Minister begründet seine Umbaupläne mit "Professionalisierung"

Spahns Entwurf für das sogenannte „Faire-Kassenwahl-Gesetz“ sieht unter anderem vor, dass der Verwaltungsrat des GKV-Spitzenverbands „künftig nicht mehr aus ehrenamtlichen Vertretern der Verwaltungsräte der Krankenkassen, sondern aus Vorstandsmitgliedern der Mitgliedskassen“ gebildet wird. Ziel sei „eine Professionalisierung“, heißt es zur Begründung. Mit den wettbewerblichen Rahmenbedingungen würden „auch die Strukturen des GKV-Spitzenverbandes an aktuelle Erfordernisse angepasst“.

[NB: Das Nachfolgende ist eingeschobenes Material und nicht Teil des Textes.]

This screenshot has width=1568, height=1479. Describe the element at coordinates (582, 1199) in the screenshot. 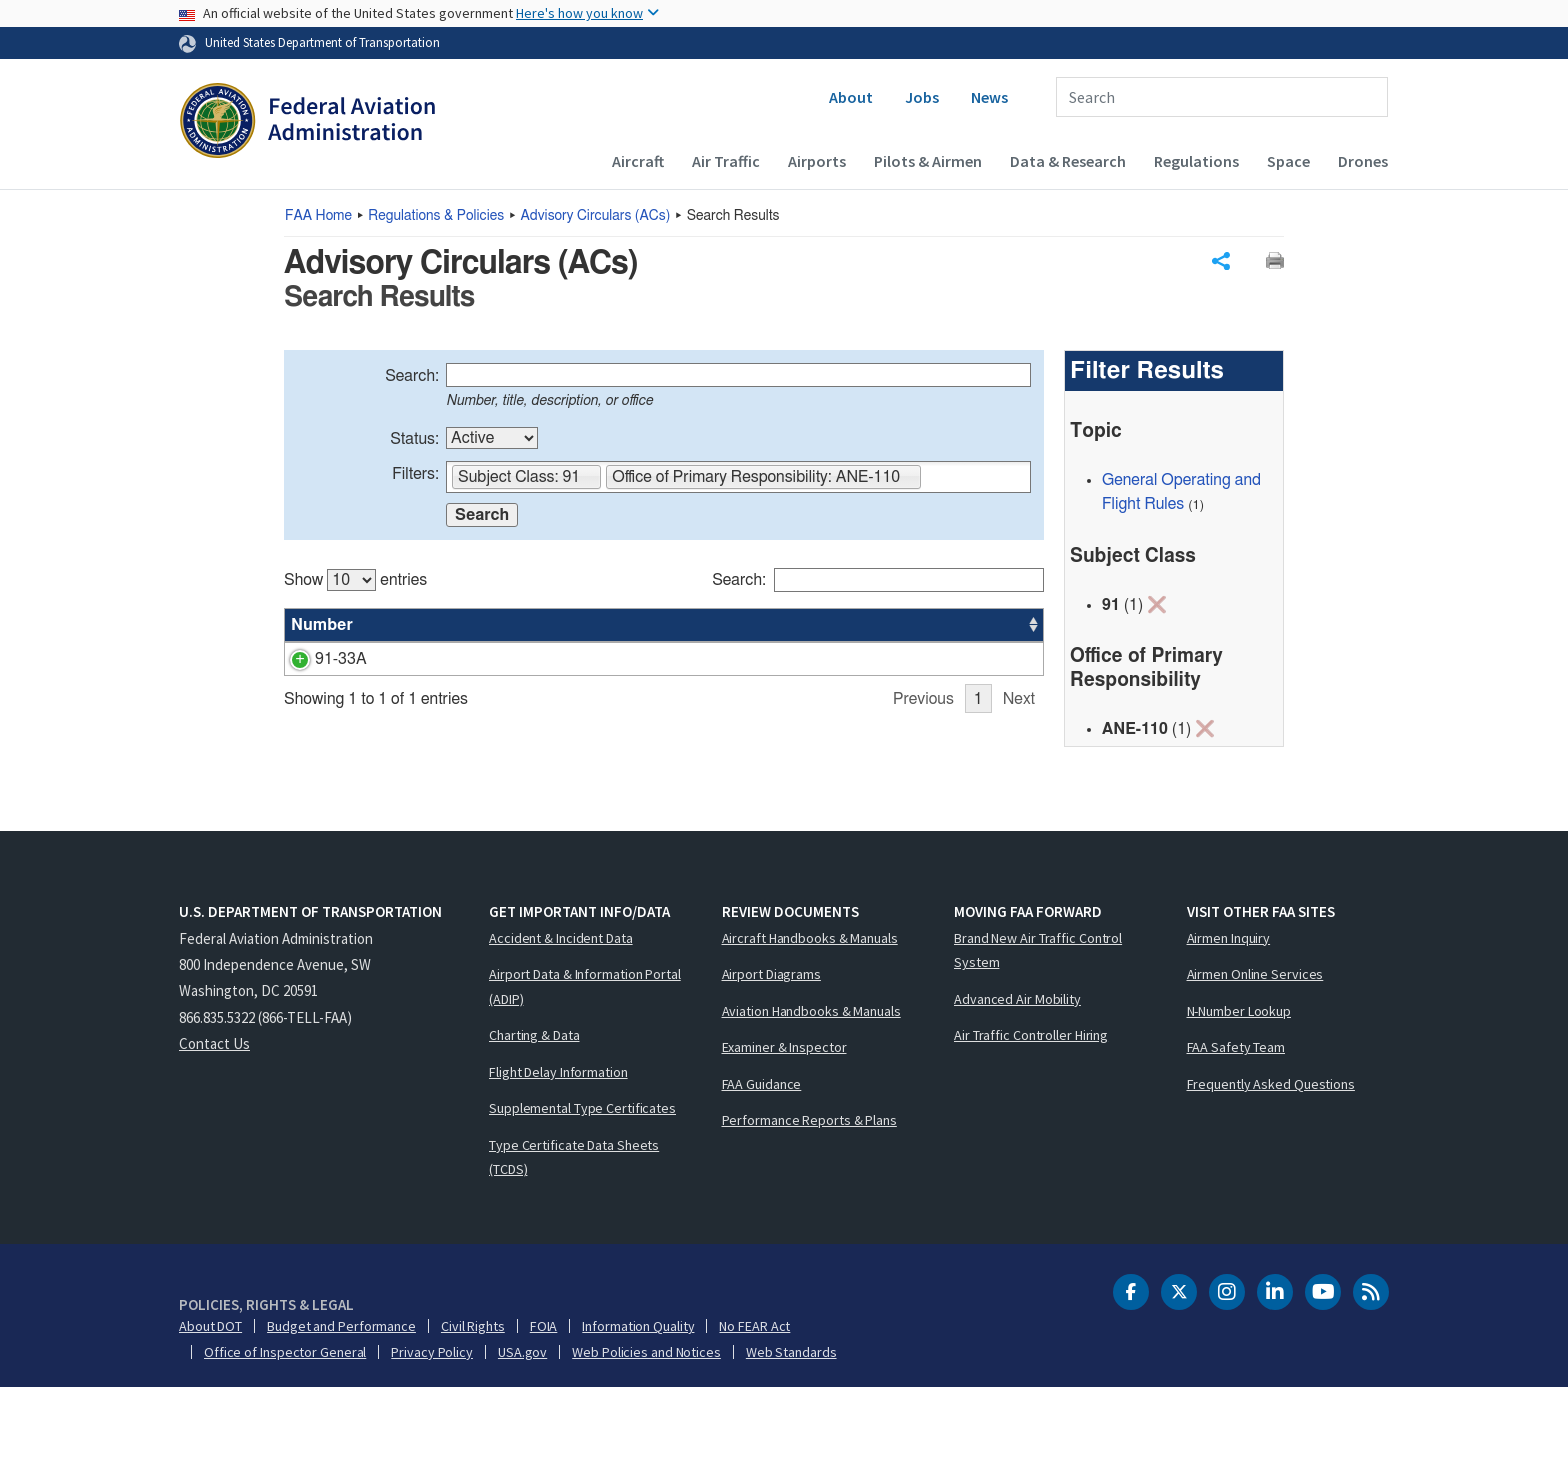

I see `Supplemental Type Certificates` at that location.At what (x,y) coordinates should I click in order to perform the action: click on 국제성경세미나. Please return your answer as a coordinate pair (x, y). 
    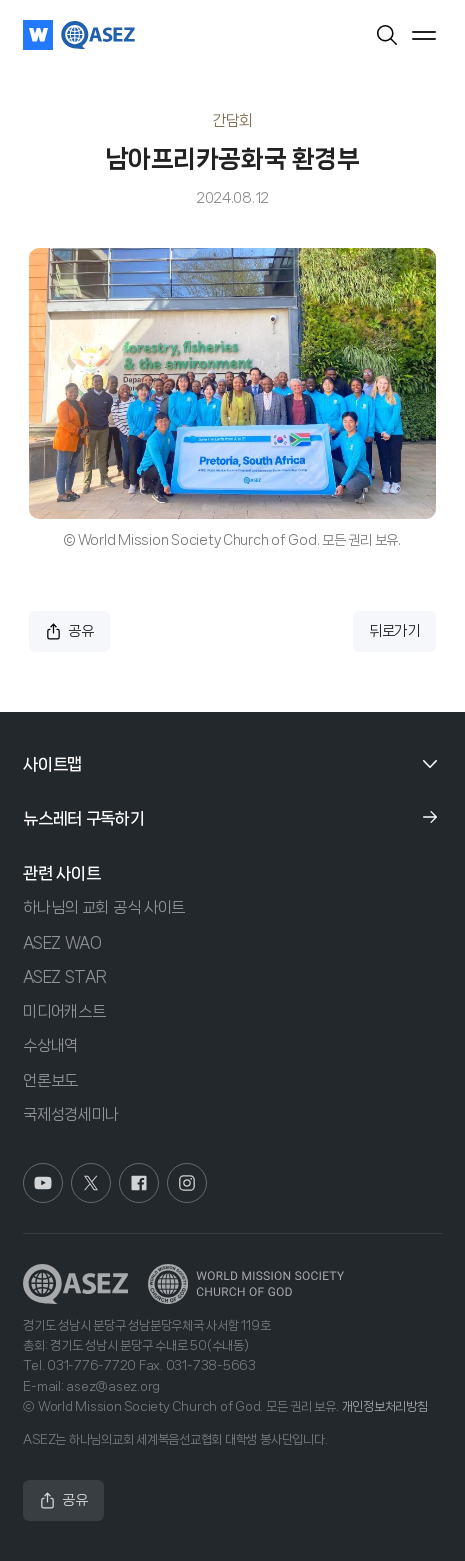
    Looking at the image, I should click on (71, 1114).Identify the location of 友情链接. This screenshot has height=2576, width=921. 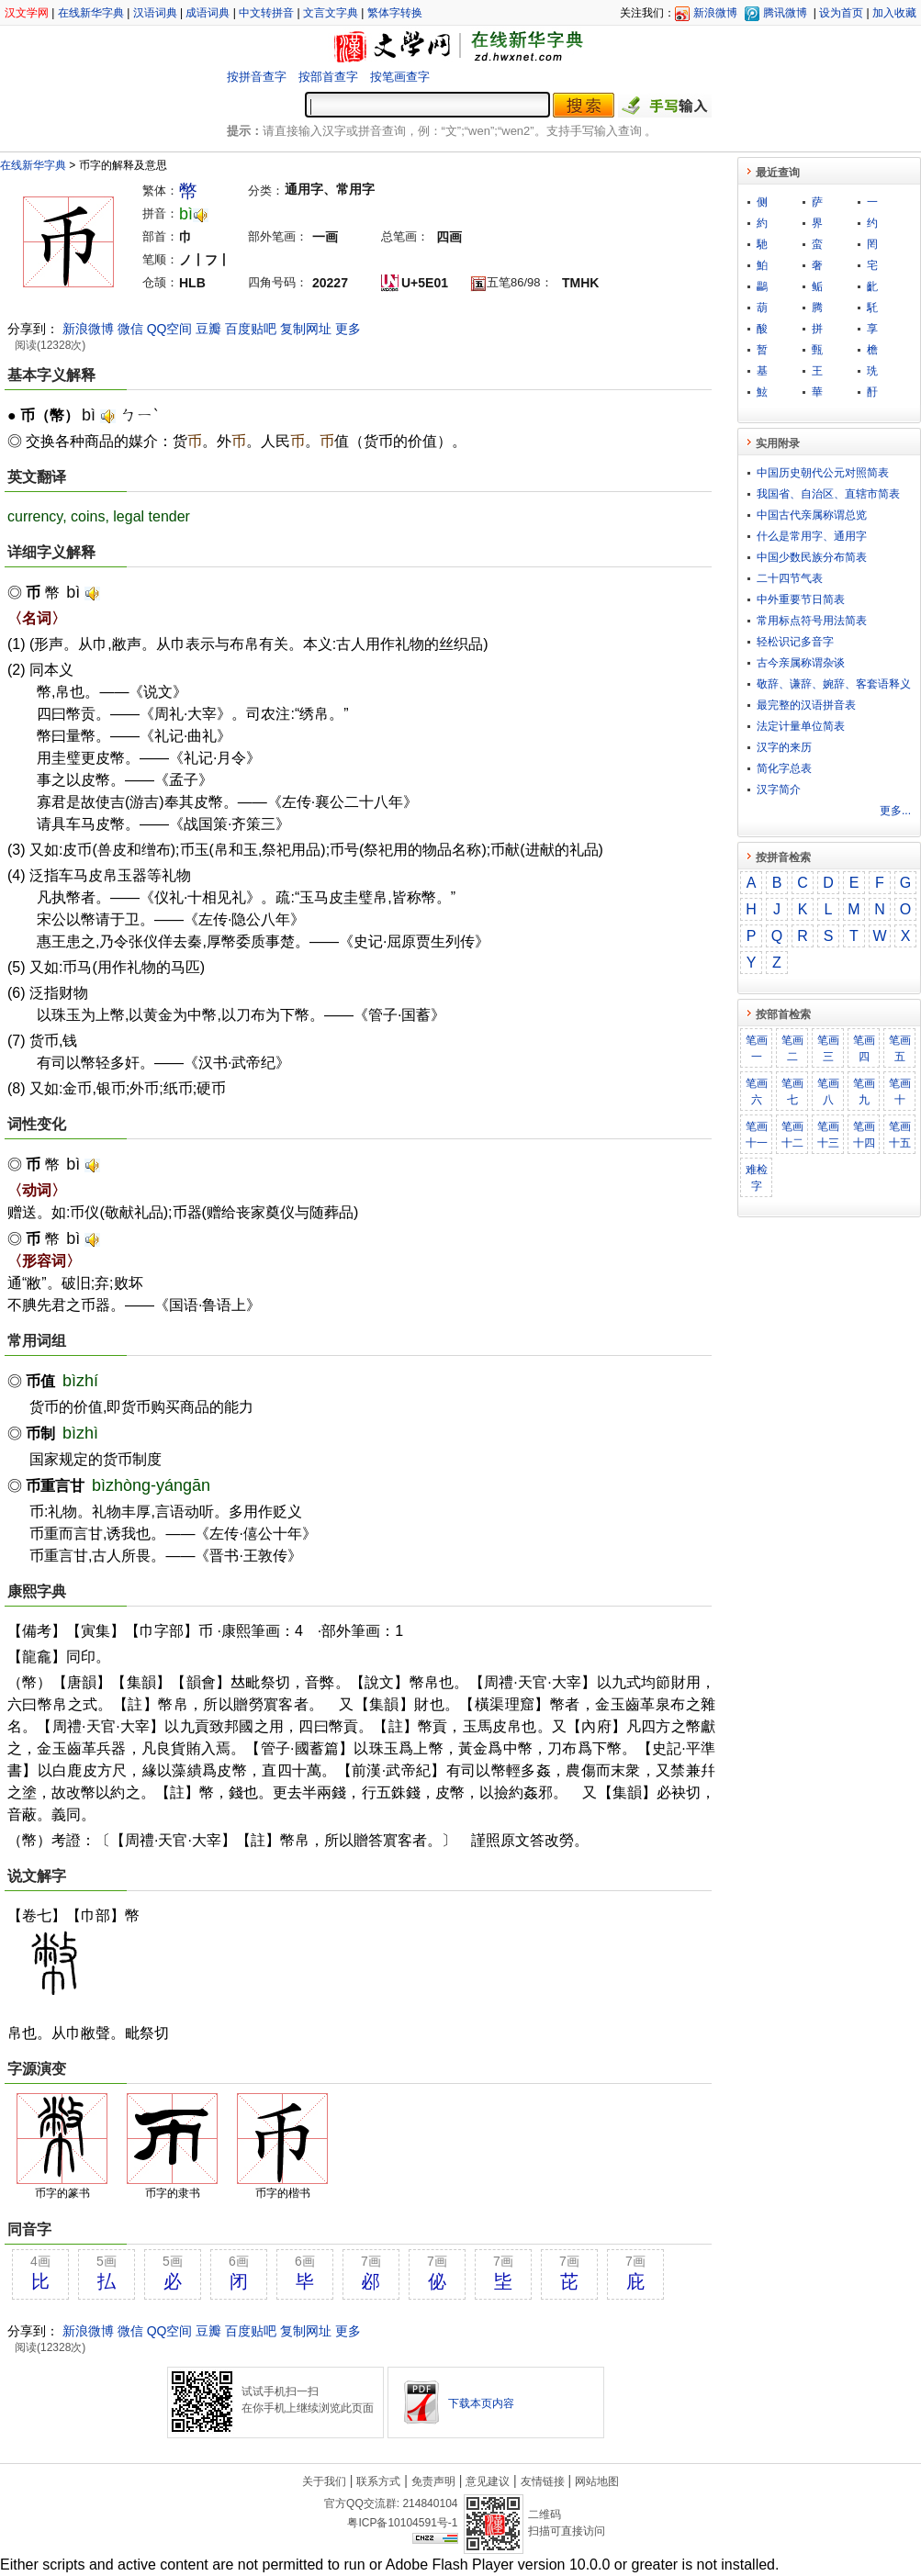
(543, 2481).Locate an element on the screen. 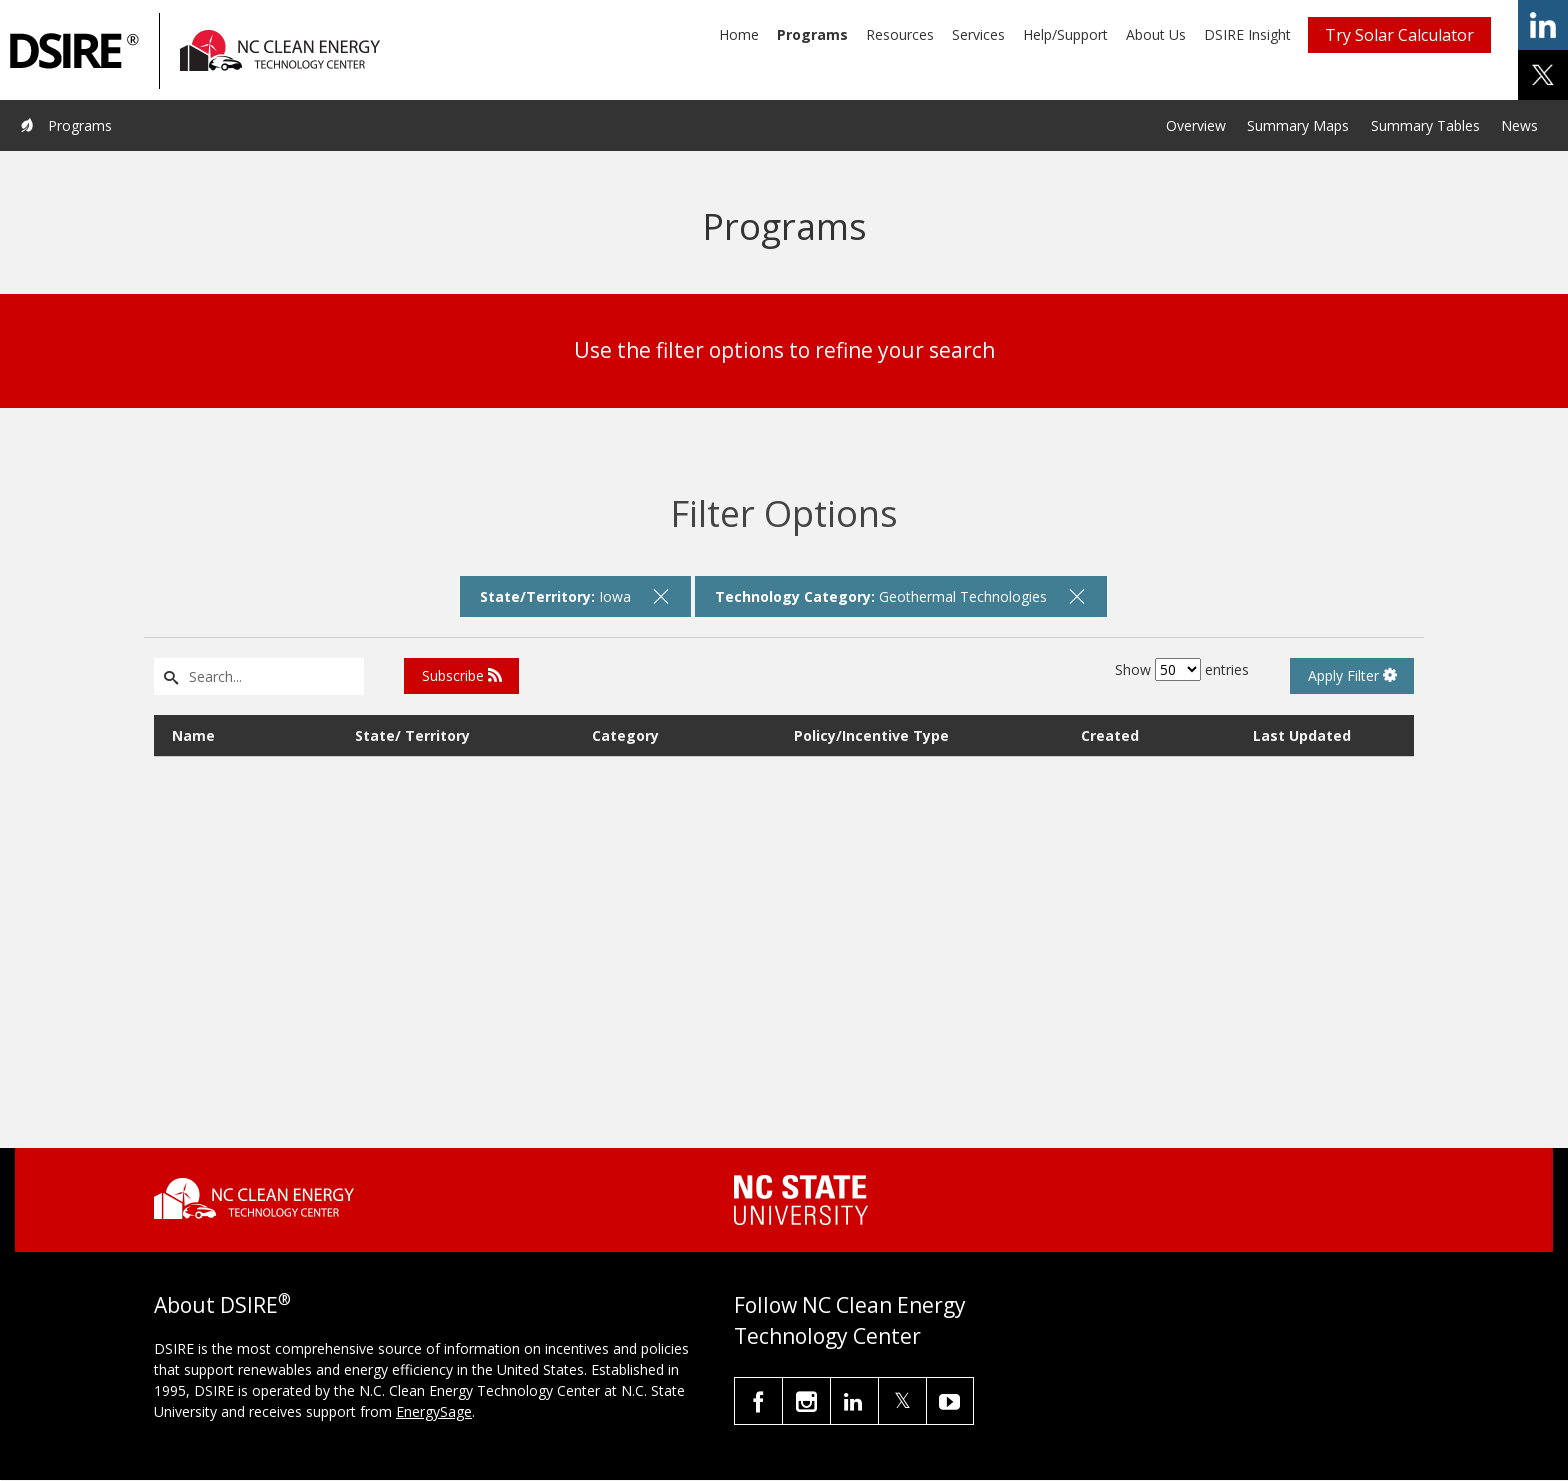  Services is located at coordinates (978, 34).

Tatsächlich ziele das Manöver darauf, die Position des Gesetzgebers im Gesundheitssektor weiter zu stärken, sagte Wollseifer, der auch als Vorstandschef der Bundesvereinigung der Innungskassen fungiert. „Ich sehe das als nicht demokratisch an.“ Die Verwaltungsrats-Chefs glauben, den wahren Grund für dafür zu kennen. Die Selbstverwaltung habe an einigen gesundheitspolitischen Plänen des Ministers öffentlich "sehr deutlich" Kritik geübt, erinnert Klemens. Nur zwei Wochen später habe Spahn dann seinen Plan zur Verdrängung aller Versicherten- und Arbeitgebervertreter aus dem höchsten Gremium der sozialen Selbstverwaltung vorgelegt. „Ein Schelm, wer dabei Böses denkt.“

Laut Koalitionsvertrag sollte die Selbstverwaltung eigentlich gestärkt werden

Auch in seiner offiziellen Stellungnahme findet der GKV-Spitzenverband scharfe Worte. Spahns Pläne rührten „an den Grundfesten des Sozialversicherungssystems“, heißt es gleich zu Beginn des 145-Seiten-Papiers, das dem Tagesspiegel in der Endfassung vorliegt. Mit Spahns Referentenentwurf solle „ein Systemwechsel für die gesetzliche Kranken- und Pflegeversicherung angestrengt“ werden. „Bei wichtigen und weitreichenden Grundsatzfragen der Gesundheits- und Pflegeversorgung würden die Sozialpartnerschaft und damit die soziale Selbstverwaltung an entscheidender Stelle ausgeschaltet.“

Zu befürchten sei nun eine „Kettenreaktion“ für die gesamte gesetzliche Kranken- und Pflegeversicherung. Dabei sei es „erst ein gutes Jahr her“, dass Union und SPD in ihrem Koalitionsvertrag festgeschrieben hätten, die Selbstverwaltung stärken zu wollen.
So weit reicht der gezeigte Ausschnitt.